2. Eiseres en haar echtgenoot zijn eigenaren van de onroerende zaak [adres] .
2.1.
De woning betreft een in 1999 gebouwde twee-onder-een-kapwoning, gelegen in [woonplaats] , gemeente Gemert-Bakel. Bij de woning (476 m³) horen een aanbouw (8 m³), een vrijstaande garage (13 m²), een carport (23 m²) en een perceel grond (278 m²).

Beoordeling door de rechtbank

Vooraf: De oproeping van eiseres
3. De rechtbank stelt vast dat zich onder de gedingstukken een e-mail van 15 december 2022 bevond, gericht aan mevrouw M. Berkers (Berkers), taxateur en werkzaam voor de heffingsambtenaar. In deze e-mail geeft eiseres, ook namens haar echtgenoot, aan dat zij niet in beroep wensen te gaan, dat zij niet goed zijn voorgelicht door hun gemachtigde en ook niet op de hoogte waren gesteld dat er tegen de uitspraak op bezwaar is opgekomen. De heffingsambtenaar heeft daarna diverse malen getracht om per e-mail danwel via de telefoon contact te krijgen met de gemachtigde van eiseres, maar hij heeft geen reactie ontvangen. In de aanvulling op het beroep heeft de gemachtigde van eiseres op 23 mei 2023 aangegeven dat het lang heeft geduurd voordat hij in contact kon komen met eiseres, maar dat zij inmiddels had laten weten door te willen gaan met haar beroep.
3.1.
De rechtbank heeft in deze informatie van partijen aanleiding gezien om eiseres op te roepen om in persoon te verschijnen op zitting als bedoeld in de artikelen 8:59 en 8:27 van de Algemene wet bestuursrecht (Awb), om inlichtingen te verstrekken. Reden was dat het op grond van de stukken voor de rechtbank onduidelijk was of eiseres het beroep nog wenste voort te zetten.
3.2.
Alvorens toe te komen aan het geschil over de waarde van de woning zal de rechtbank zich uitlaten over het primaire standpunt van de heffingsambtenaar. De heffingsambtenaar handhaaft namelijk op zitting primair het standpunt dat het beroep van eiseres niet-ontvankelijk is.
3.3.
Op zitting hebben eiseres en haar echtgenoot uitdrukkelijk verklaard ten overstaan van de rechtbank dat zij het beroep, aanhangig gemaakt door hun gemachtigde, wensen voort te zetten. De rechtbank ziet op grond van hun geloofwaardige verklaringen daarover geen reden om aan te nemen dat bij eiseres en haar echtgenoot sprake was van een wilsgebrek, dan wel dat sprake was van dwaling.
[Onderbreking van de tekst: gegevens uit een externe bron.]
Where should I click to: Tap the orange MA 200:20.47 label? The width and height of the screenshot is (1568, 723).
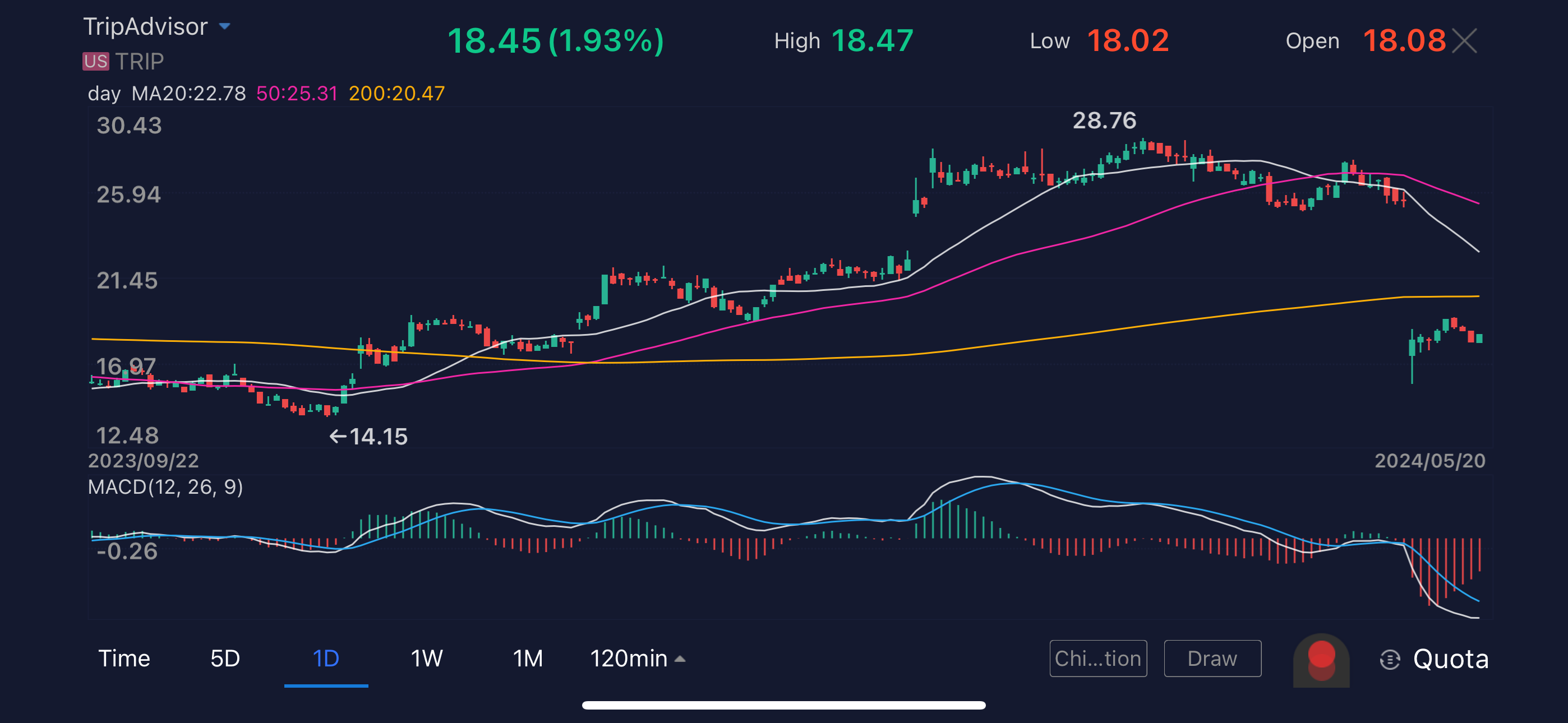point(396,93)
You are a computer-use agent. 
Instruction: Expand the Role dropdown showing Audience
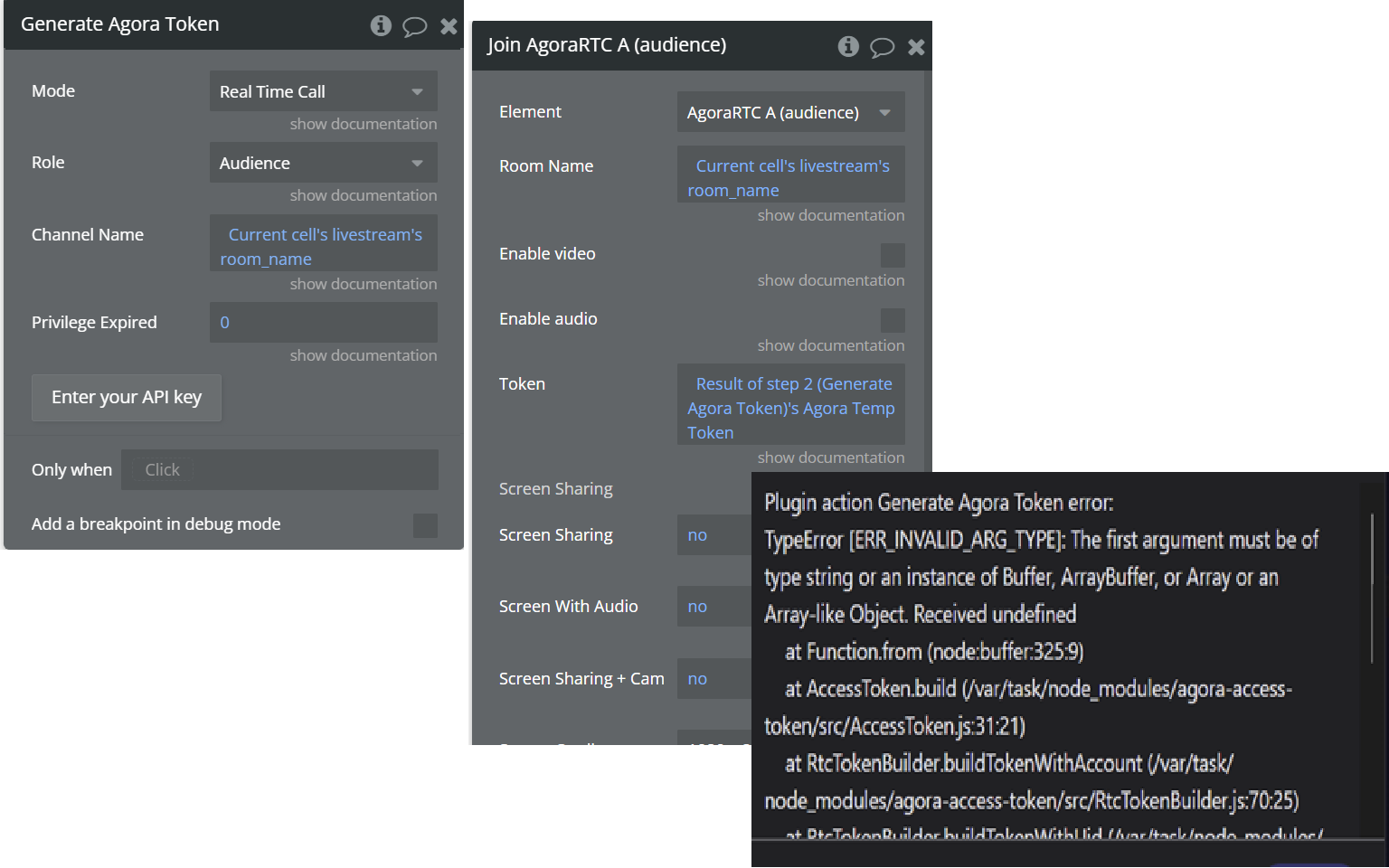(324, 163)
Dit betekent dat de rechtbank hierna het beroep, zoals de gemachtigde dat heeft ingesteld, zal beoordelen.
De WOZ-waarde van de woning
4. Partijen zijn het niet eens over de (WOZ-)waarde van de woning voor het kalenderjaar 2022. De waardepeildatum is 1 januari 2021.
5.
Eiseres vindt dat de waarde, op basis van een eigen gemaakte berekening, € 301.000 moet zijn. Eiseres heeft die waarde verder onderbouwd met een taxatierapport, opgesteld door taxateur T. Keijzers op 9 september 2021. In dit taxatierapport is de woning getaxeerd op € 315.000, dan wel € 325.000 afhankelijk van een nog te realiseren verbouwing van de keuken. De heffingsambtenaar heeft de waarde van de woning onderbouwd met een taxatierapport (met bijlagen). In dat taxatierapport, opgesteld op 16 februari 2023 door taxateur M. Berkers, is de WOZ-waarde (€ 345.000) getaxeerd op € 370.000. Op zitting heeft de gemachtigde van de heffingsambtenaar deze getaxeerde waarde bijgesteld naar € 356.000. De heffingsambtenaar heeft de waarde onderbouwd met de vergelijkingsobjecten [adres] , [adres] en [adres] , alle gelegen te [plaats] .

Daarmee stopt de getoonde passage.